In the present study, the model parameter mainly affected by a variation of gasification channel width was the coal yield per gasification channel, also determining the drilling meters. Consequently, drilling costs depended on the number of additional wells to be drilled to maintain the required daily coal supply when channel width was decreasing. OAT sensitivity analysis results listed in Table 22 showed that varying the gasification channel width in the offshore methanol and ammonia production scenarios by 150 m caused a difference in drilling meters of up to 68%. However, this obviously significant difference in drilling meters induced only a minor difference in the total levelized methanol (7.5%) and ammonia (4.3%) production costs due to the low impact of drilling costs on total offshore UCG-based end-product costs. Figure 8 presents the percentage variation in the worst and best cases for the investigated onshore and offshore UCG-CCS/CCU end-uses, determined within the sensitivity analysis and compared to current market prices.
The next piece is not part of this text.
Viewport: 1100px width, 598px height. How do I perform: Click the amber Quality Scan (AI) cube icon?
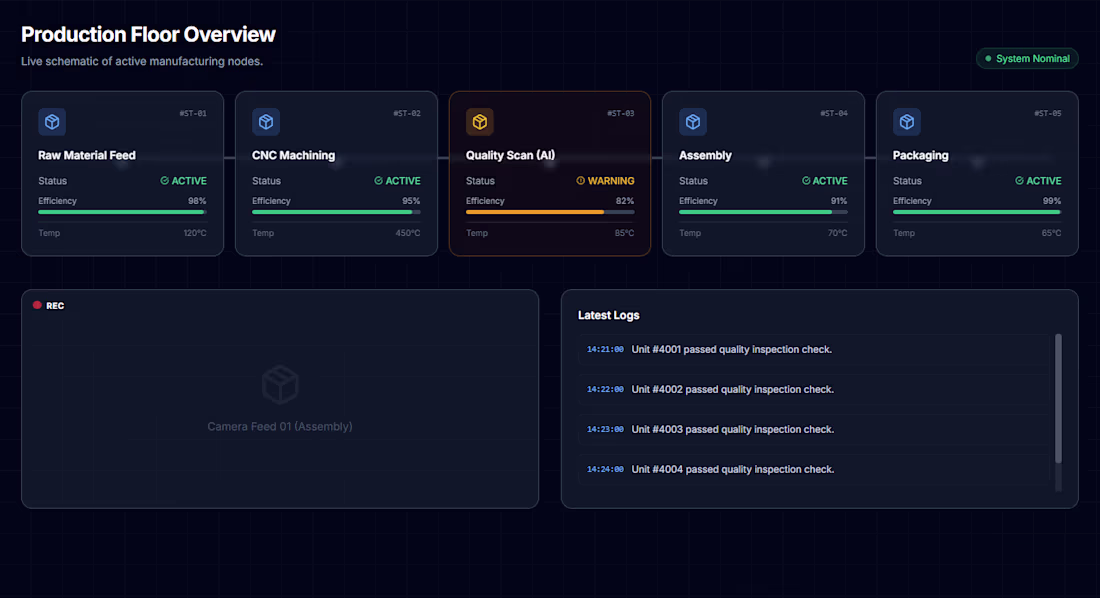[479, 121]
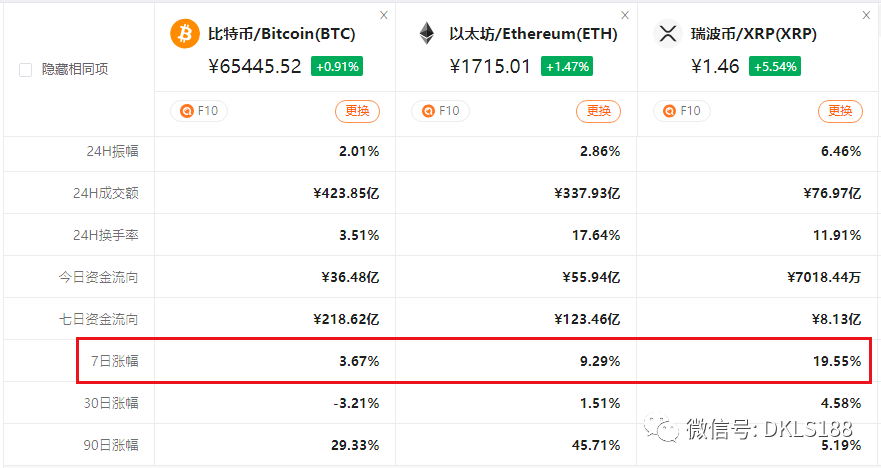Click Bitcoin's +0.91% green change badge

tap(337, 66)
In summary, sensitivity analysis results for the onshore scenarios showed that UCG synthesis gas-based electricity and methanol production can compete on the market even under the worst-case assumptions. With regard to ammonia production, only the onshore worst-case scenario was not economically competitive. Sensitivity analysis results on drilling costs and gasification channel widths for the offshore scenarios reveal that UCG-based methanol production was competitive, whereby ammonia production was not.

4. Discussion and Conclusions

In the present study, we applied an enhanced techno-economic model based on Nakaten et al. [5] to determine levelized costs for integrated onshore UCG-CCS/CCU end-use options. Electricity generation (47 €/MWh with CCS), as well as methanol (206 €/t MeOH) and ammonia (298 €/t ammonia) production were considered in the reference scenario. Modeling results showed that with the exception of the worst-case ammonia production scenario, the investigated onshore UCG synthesis gas end-use options can compete on the energy market, even with CCS costs considered. An offshore UCG-CCS/CCU model was applied to determine the levelized costs for methanol (322 €/t MeOH) and ammonia production (484 €/t ammonia). Modeling results exhibited that offshore methanol and ammonia production costs were up to 1.6 times higher than in the onshore scenarios. Hereby, only UCG-based methanol production was economically competitive.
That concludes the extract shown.